Answer to Question #108355 in Calculus for Nimra

Question #108355

Differentiate F(x)= arc sinx . sinx²

Expert's answer

Consider the function "F(x)=\\arcsin(x)\\cdotp \\sin(x^2)"

Use product rule to differentiate the function as follows:

"F'(x)=\\frac{d}{dx}[\\arcsin(x)\\cdotp \\sin(x^2)]"

"F'(x)=\\arcsin(x)\\frac{d}{dx}(\\sin(x^2))+(\\sin(x^2))\\frac{d}{dx}(\\arcsin(x))"

Using chain rule, the derivative of "\\sin(x^2)" with respect to "x" is evaluated as,

"\\frac{d}{dx}(\\sin(x^2))=\\cos(x^2)\\cdotp \\tfrac{d}{dx}(x^2)=2x\\cos(x^2)"

The derivative of "\\arcsin(x)" with respect to "x" is evaluated as,

"\\tfrac{d}{dx}(\\arcsin(x))=\\tfrac{1}{\\sqrt{1-x^2}}"

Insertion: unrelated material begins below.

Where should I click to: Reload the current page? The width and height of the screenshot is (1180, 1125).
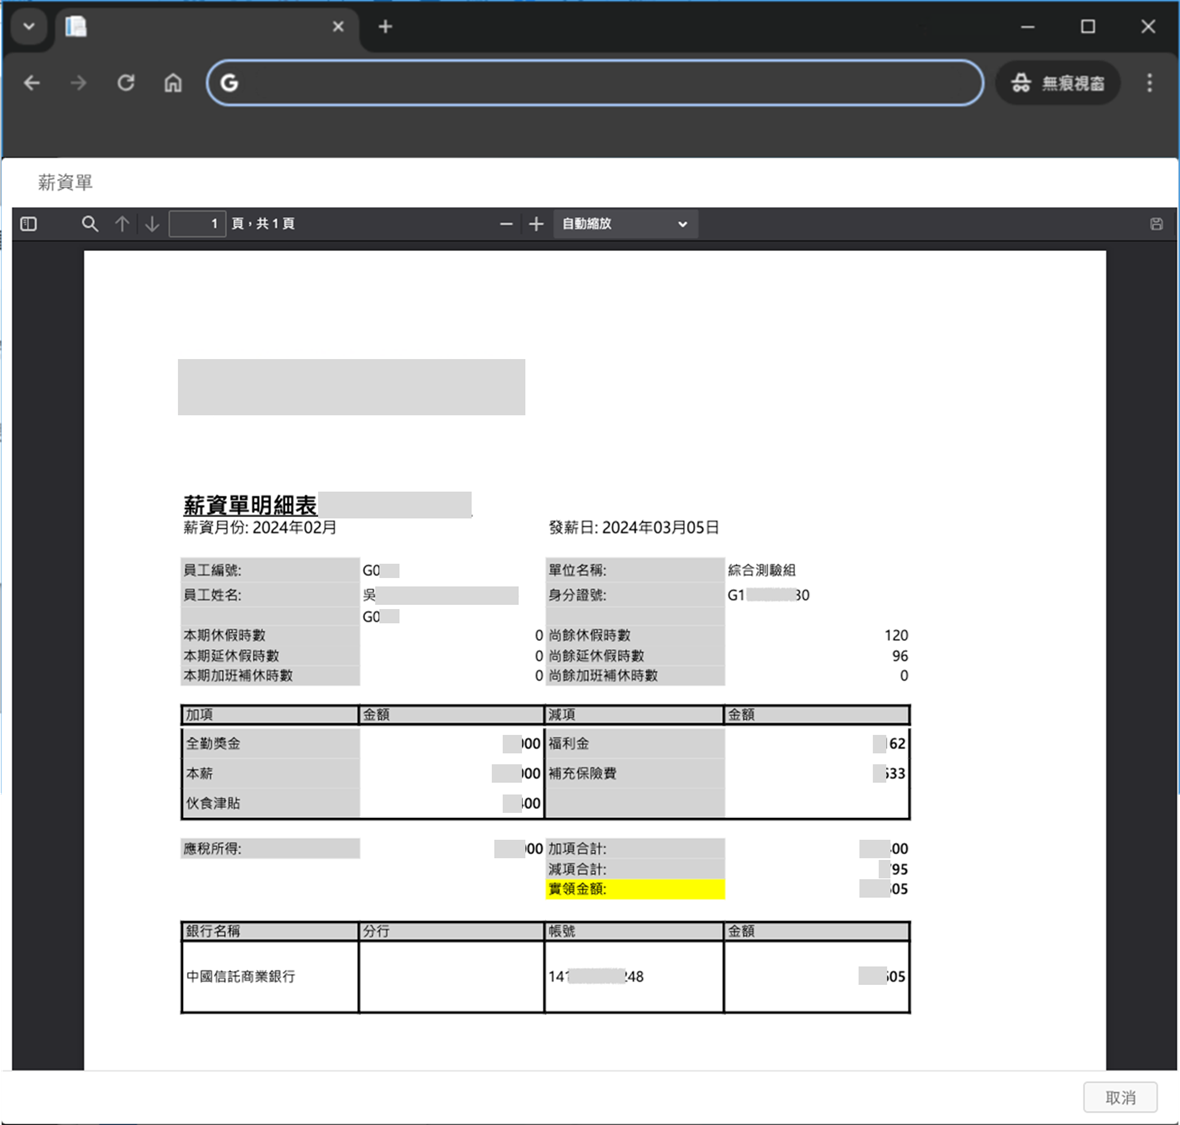click(x=126, y=83)
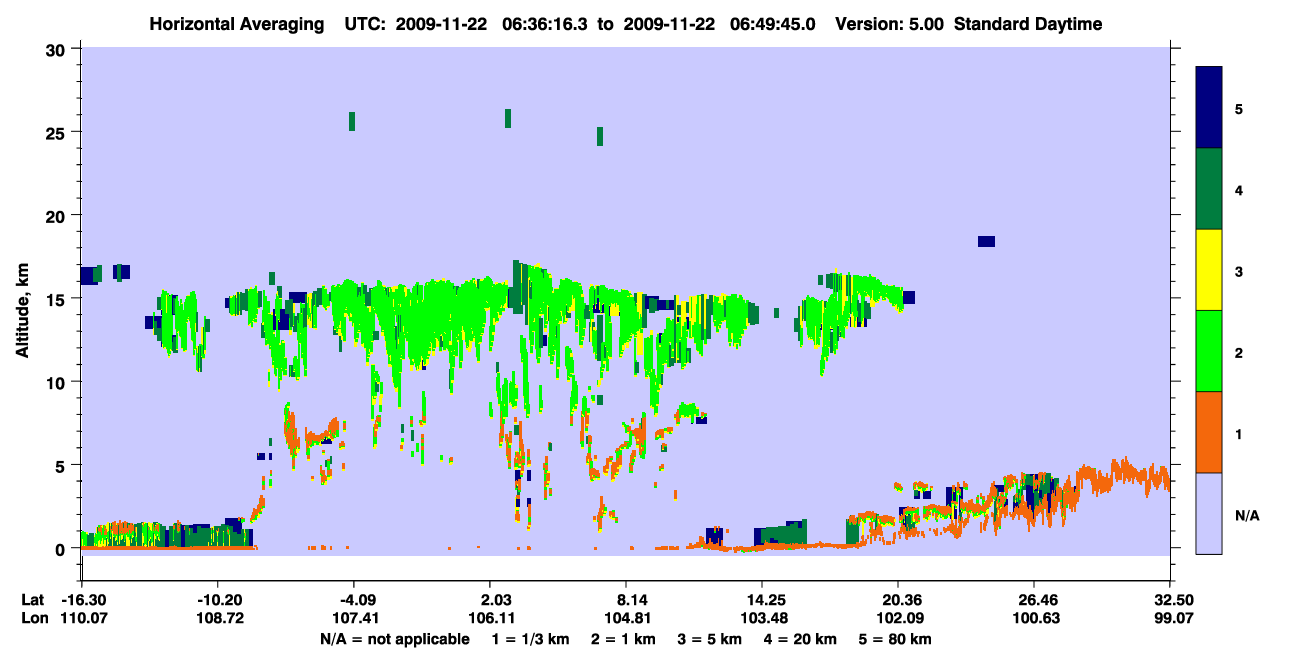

Now, substitute the derivatives to obtain,

"F'(x)=\\arcsin(x)\\cdotp2x\\cos(x^2)+(\\sin(x^2))\\cdotp\\tfrac{1}{\\sqrt{1-x^2}}"

Therefore, the derivative of the function is

"F'(x)=2x\\cos(x^2)\\cdotp\\arcsin(x)+\\tfrac{\\sin(x^2)}{\\sqrt{1-x^2}}"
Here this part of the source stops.